• **BRANO FORNITO**
-------------------------
Salvatore Medici . 4 Novembre 2018 ARTICOLI SUL CeRVEnE

La prima esperienza di medicina unica legata ad un evento calamitoso e, dunque, alla Protezione civile, risale al 1980 in occasione del terremoto dell’Irpinia. Da allora molti passi sono stati fatti. Franco Barberi, Sottosegretario di Stato alla protezione civile, nel 2001 firmava le linee-guida per l’azione veterinaria nelle emergenze non epidemiche e con decreto ministeriale del 13 febbraio 2001, tra i criteri di massima per i soccorsi sanitari nelle catastrofi, si inseriva la Sanità umana e veterinaria. Di recente nei nuovi LEA del 2017 (Livelli essenziali di assistenza sanitaria), vengono riaffermate le attività relative alla gestione delle emergenze conseguenti a fenomeni naturali o provocati (climatici e nucleari, biologici, chimici, radiologici), evidenziando la partecipazione alla gestione delle emergenze. Nei LEA traspare una visione multidisciplinare e di collegamento con il Sistema complesso di Protezione Civile. Inoltre, nell’obiettivo 2.10 del Piano Nazionale della prevenzione, viene specificato che tra le azioni da mettere in campo nella preparazione e gestione delle emergenze c’è lo svolgimento di almeno un evento esercitativo sulla sicurezza alimentare e sulle malattie animali. Infine, il nuovo codice della protezione civile (decreto legislativo n. 1 del 2 gennaio 2018) prevede esplicitamente le attività di soccorso e assistenza agli animali.

Purtroppo, nonostante i passi avanti compiuti, a settembre abbiamo assistito a una brusca frenata, che rischia di annullare (con una grave omissione) gli sforzi fatti finora nell’ambito della Sanità e della Protezione civile.
In data 28 settembre è stato pubblicato in G.U. un bando di concorso per n. 13 dirigenti della Presidenza del Consiglio dei Ministri – Dipartimento della protezione civile (DPC). I 13 posti a concorso sono suddivisi in: 8 posti per dirigenti di area “tecnico-operativa” (di cui 3 riservati a candidati interni al DPC) e 5 posti per dirigenti di area tecnico-amministrativa (cdi cui 2 riservati a candidati interni DPC). Per l’area tecnico-operativa sono previsti, nei requisiti, solo cui alcuni titoli di laurea che includono Ingegneria (non tutti gli indirizzi), Geologia (scienze geologiche e scienze della terra), Architettura, Fisica, Rischio ambientale e protezione civile. Chi è in possesso di altre lauree non può accedere al concorso.
-------------------------
• **DATI DISPONIBILI**
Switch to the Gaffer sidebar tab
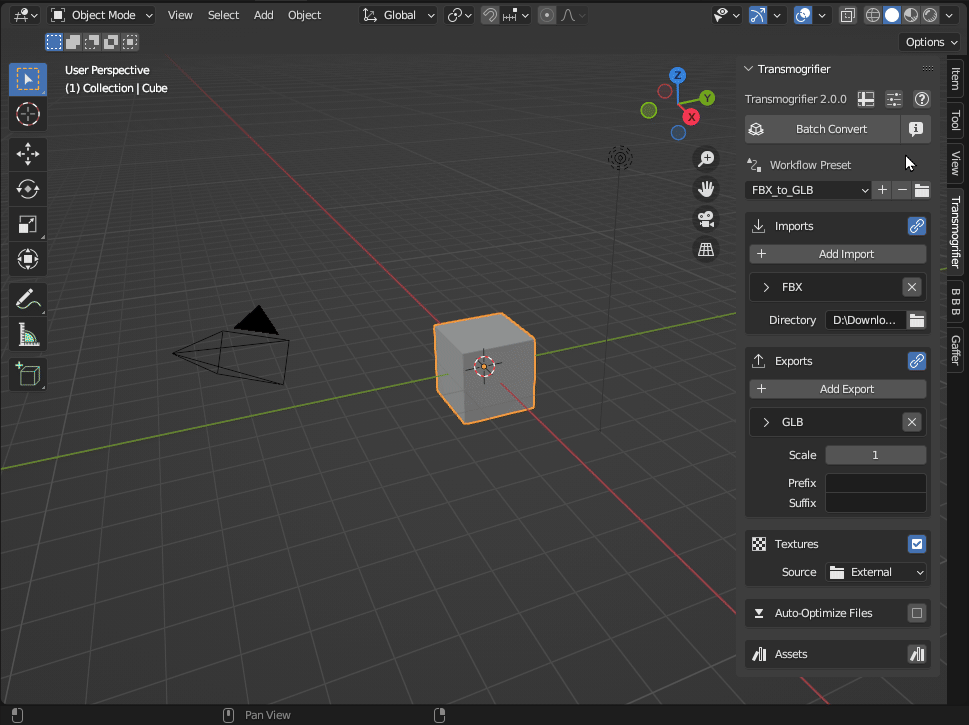 click(x=955, y=350)
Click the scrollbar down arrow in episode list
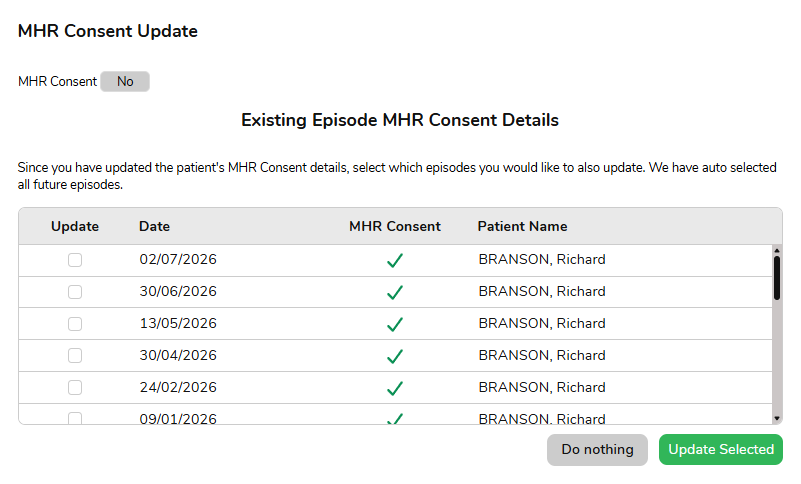 (x=777, y=419)
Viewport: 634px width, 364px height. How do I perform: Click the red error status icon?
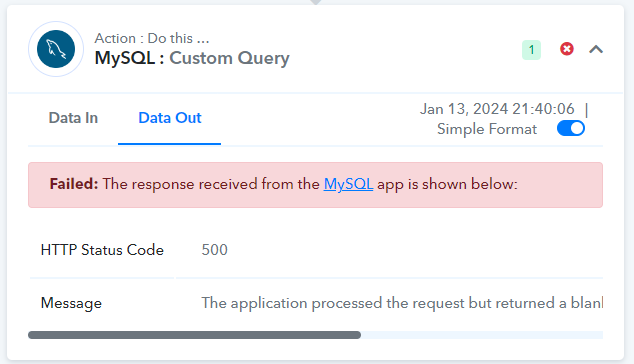pos(566,49)
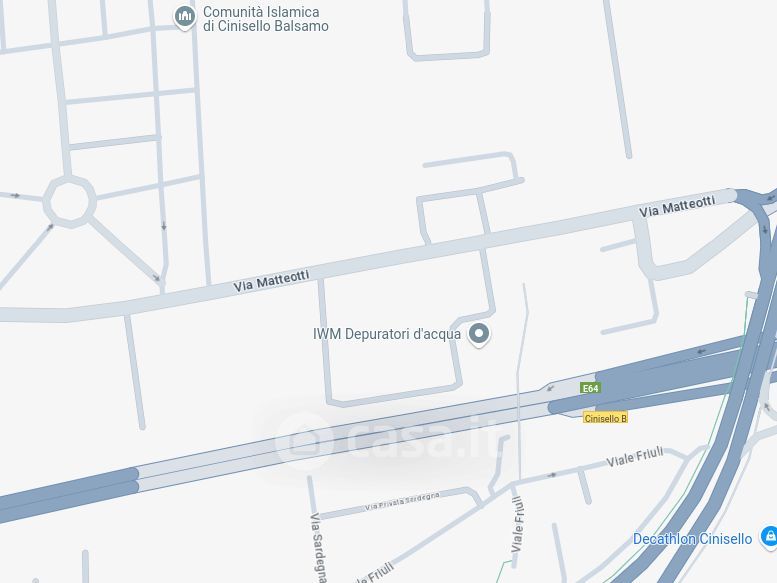Click the Via Sardegna street label
Viewport: 777px width, 583px height.
point(319,548)
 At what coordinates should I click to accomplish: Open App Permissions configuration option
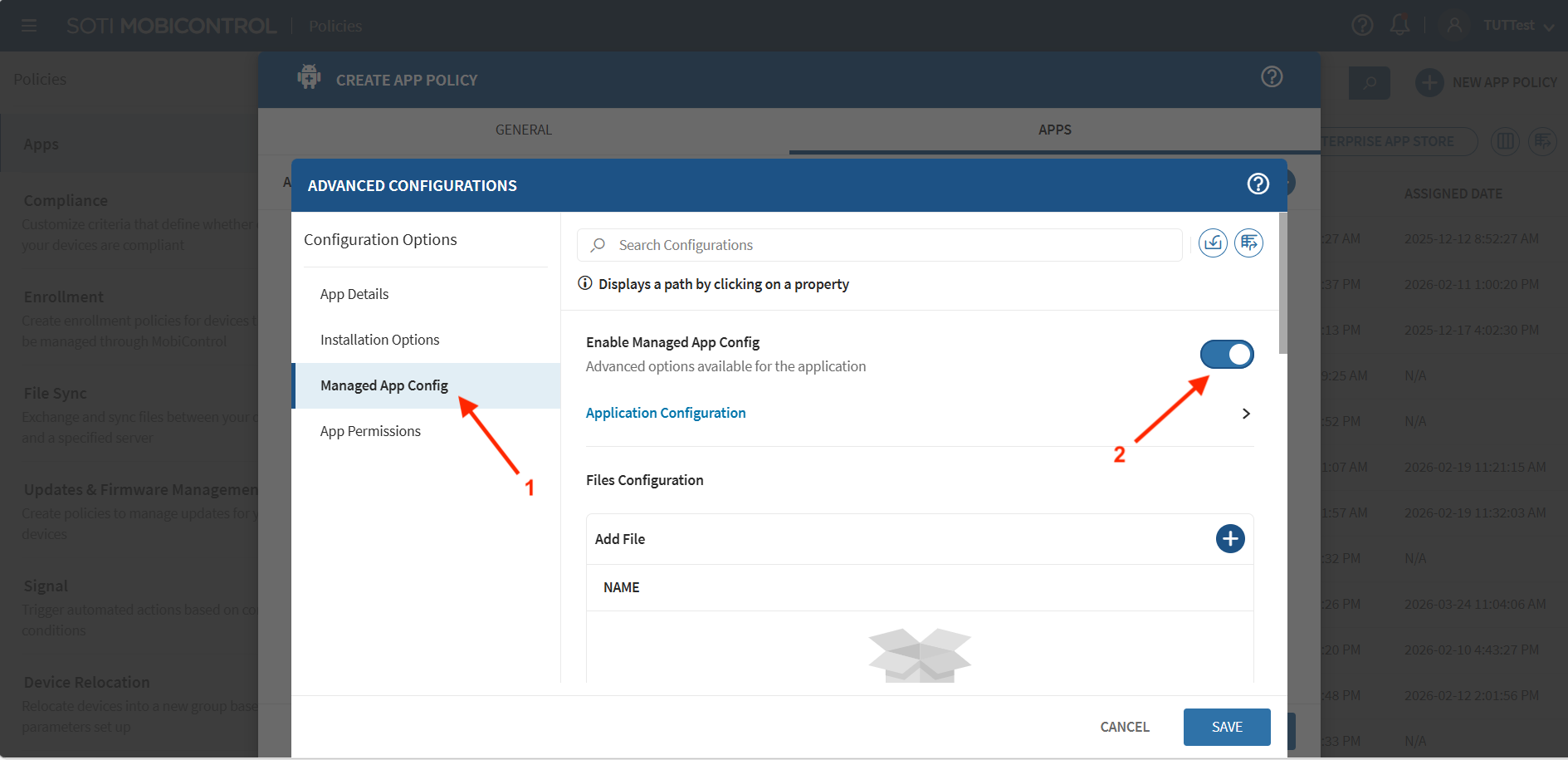[x=370, y=431]
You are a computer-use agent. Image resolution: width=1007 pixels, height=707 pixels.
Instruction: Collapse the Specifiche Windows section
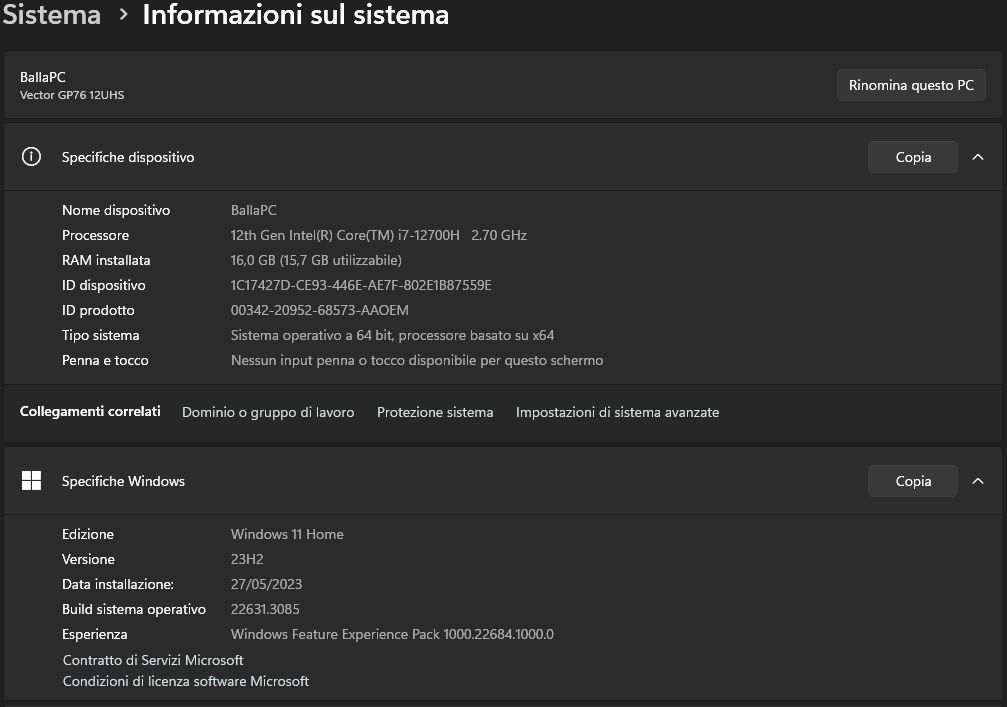tap(978, 481)
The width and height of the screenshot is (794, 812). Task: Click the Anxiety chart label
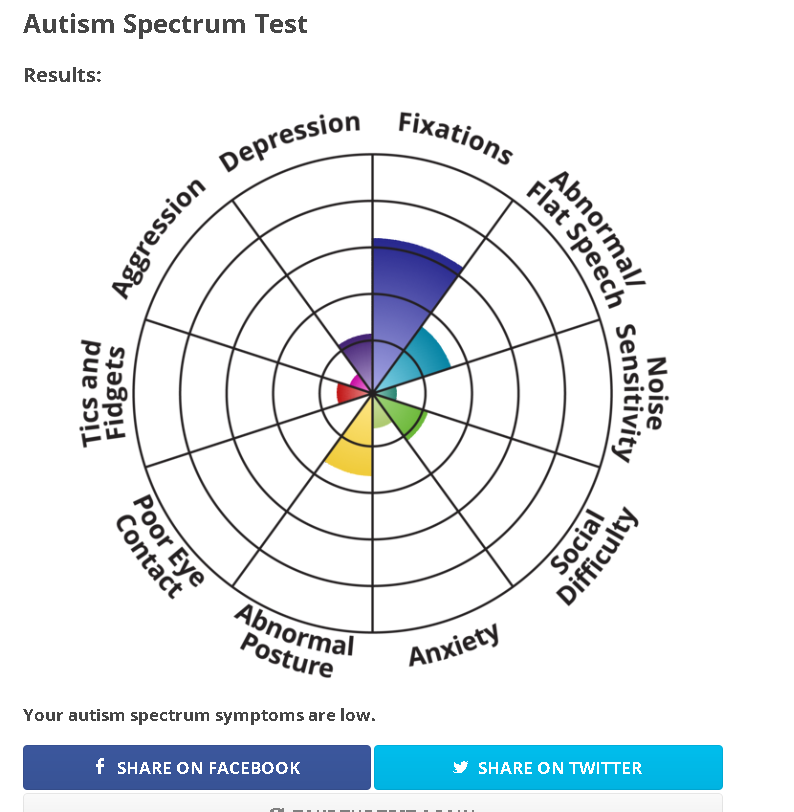[x=454, y=645]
-------------------------
• **SVOLGA QUANTO SEGUE**
• a. Secondo il brano sulla Protezione civile, a quale anno e a quale evento risale la prima esperienza di medicina unica legata a un evento calamitoso?
• b. Prosegua il brano sulla Protezione civile a partire dall'ultima frase riportata.
Le righe non hanno alcun ruolo in queste consegne.

• **RISPOSTE NUMERATE**
• a. Al 1980, in occasione del terremoto dell'Irpinia.

• b.
Esclusi, dunque, medici, veterinari, farmacisti, biologi e psicologi

Sono esclusi dal bando tutti i titoli di studio dell’area bio-medica (medicina e chirurgia, medicina veterinaria, farmacia, scienze biologiche, psicologia).
La limitazione dell’accesso su base della laurea appare arbitraria, visto che la funzione di protezione civile è esercitata in modo trasversale e non è materia per “specialisti”, riservata a determinati percorsi accademici. L’esclusione delle lauree sanitarie appare doppiamente paradossale per un Dipartimento che prevede e ha sempre previsto sin dalla sua fondazione, un servizio “sanitario” nell’organigramma. Un Dipartimento che è stato guidato, nel recente passato, per oltre 10 anni da un medico, e da numerosi dirigenti di prima e seconda fascia laureati nell’area sanitaria. L’esclusione rappresenta una criticità nel sistema complesso di Protezione civile. La Sanità pubblica non è rappresentata; sanità che nella storia e nel riordino della Protezione civile è invece sempre stata presente. Tale atto rischia di avere una ripercussione operativa sui territori in quanto la Funzione Sanità diventerà solo un’appendice di altre componenti. Assistiamo pertanto a una diminutio, che non sarà percepita dai cittadini come segnale rassicurante e di protezione.
Chiediamo, con la presente, un ripensamento sull’esclusione dell’area biomedica all’interno del concorso e un segnale di condivisione degli sforzi fatti finora.